┌─ TEXT PASSAGE

No one is more qualified than I to write this article. I’ve been officiating wedding ceremonies since 2002 and I’ve met MOBs of every type.

Because I’ve performed so many weddings, many people have asked me whether Bridezillas are everywhere or whether they are just another interesting urban legend.  I have had very few out of control, demanding brides.  However, I’ve dealt with more than my fair share of domineering, pushy, controlling mothers.  Hence my self-appointed expertise in this area!  In addition, I’ve been the MOB myself–twice.  And if you are an MOB and reading this, thinking how hard it is to walk the fine line between being helpful and being pushy as your starry-eyed engaged daughter goes through the wedding planning process, then visualize how more delicate the task if you are concurrently MOB AND a wedding professional yourself. White lace and promises, not so much!

Welcome to my world! Mom, I feel your pain. I’ve walked a mile in your wedding pearls, pumps and pantyhose. Don’t worry; we’ll muddle through this together.


1.  The first commandment is: Know thy Daughter. This may sound like common sense, but sometimes when emotions come into play as well as the anticipation of spending gobs and gobs of cash for this one-day extravaganza, common sense can easily be thrown to the wind.  Throw in the media and industry hype that surround the Wedding Day (always capitalized) and it’s easy to get crazed before you even start.

└─
┌─ DATA LINES

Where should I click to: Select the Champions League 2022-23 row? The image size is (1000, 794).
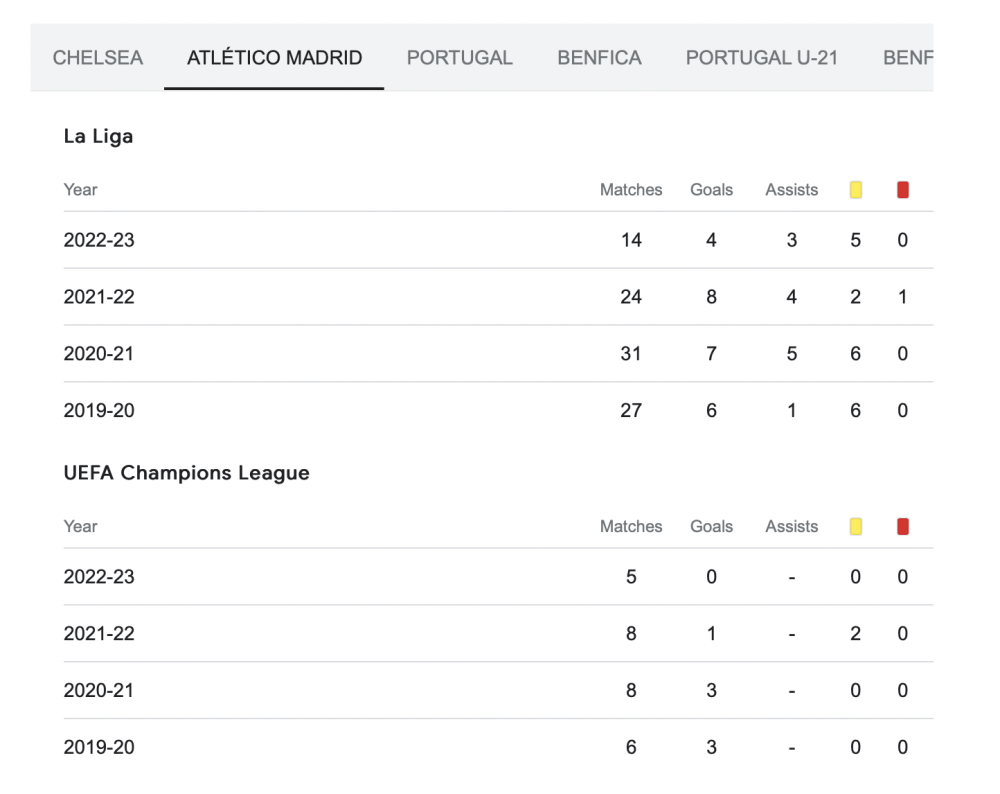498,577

└─
┌─ DATA LINES

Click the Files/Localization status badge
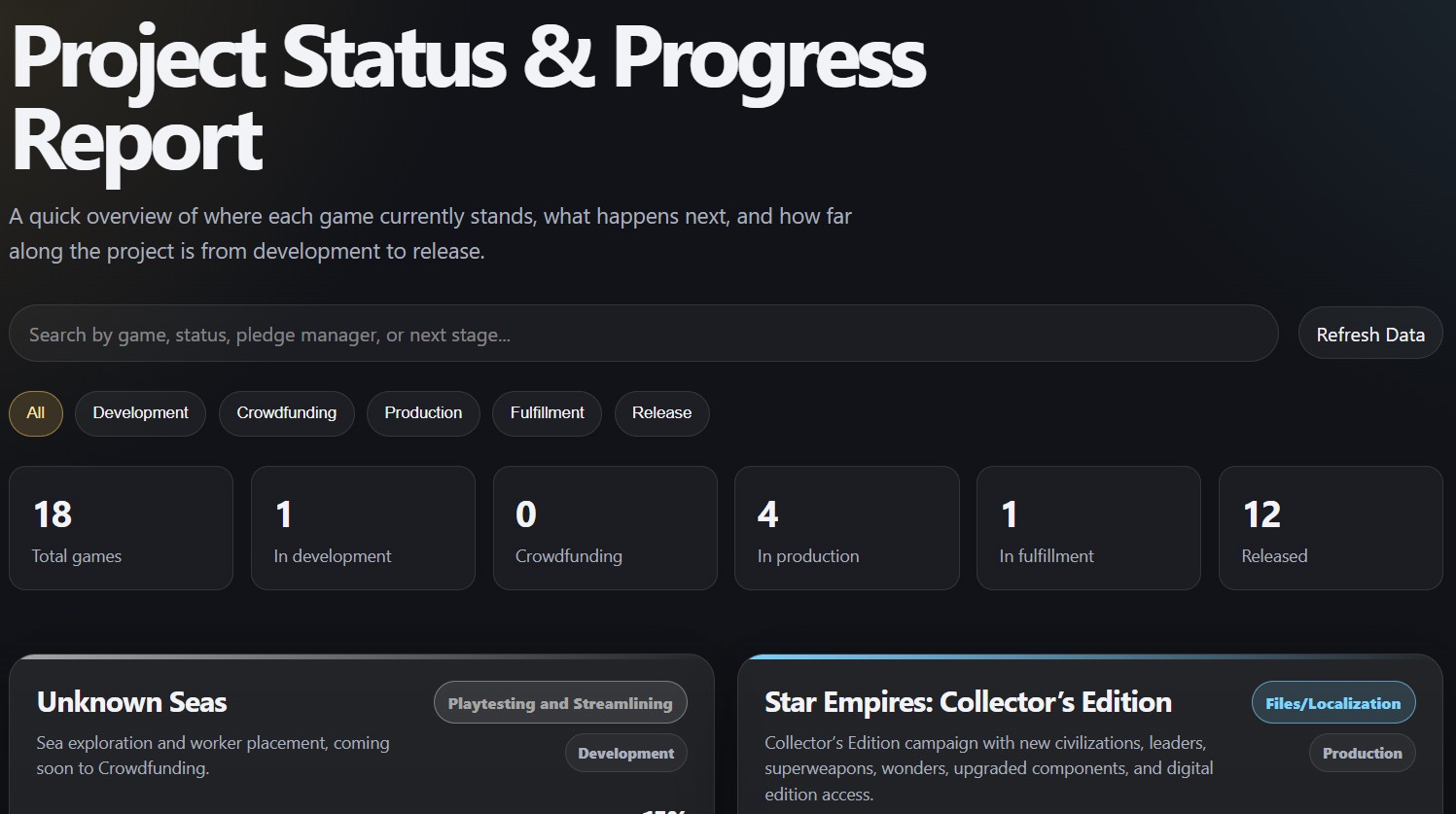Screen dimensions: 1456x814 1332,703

└─

YOUR TASKS:
• 1. Summarize the wedding article in two sentences.
• 2. In the wedding article, since what year has the writer been officiating wedding ceremonies?

ANSWERS TO THE EXERCISES:
• 1. The writer, who has officiated weddings since 2002, has met very few out-of-control brides but many domineering, controlling mothers of the bride, and has also been a mother of the bride twice while working as a wedding professional. Offering sympathy to mothers in that role, the writer gives the first commandment, "Know thy Daughter," and warns that emotions, heavy spending, and media and industry hype can make common sense easy to lose.

• 2. Since 2002.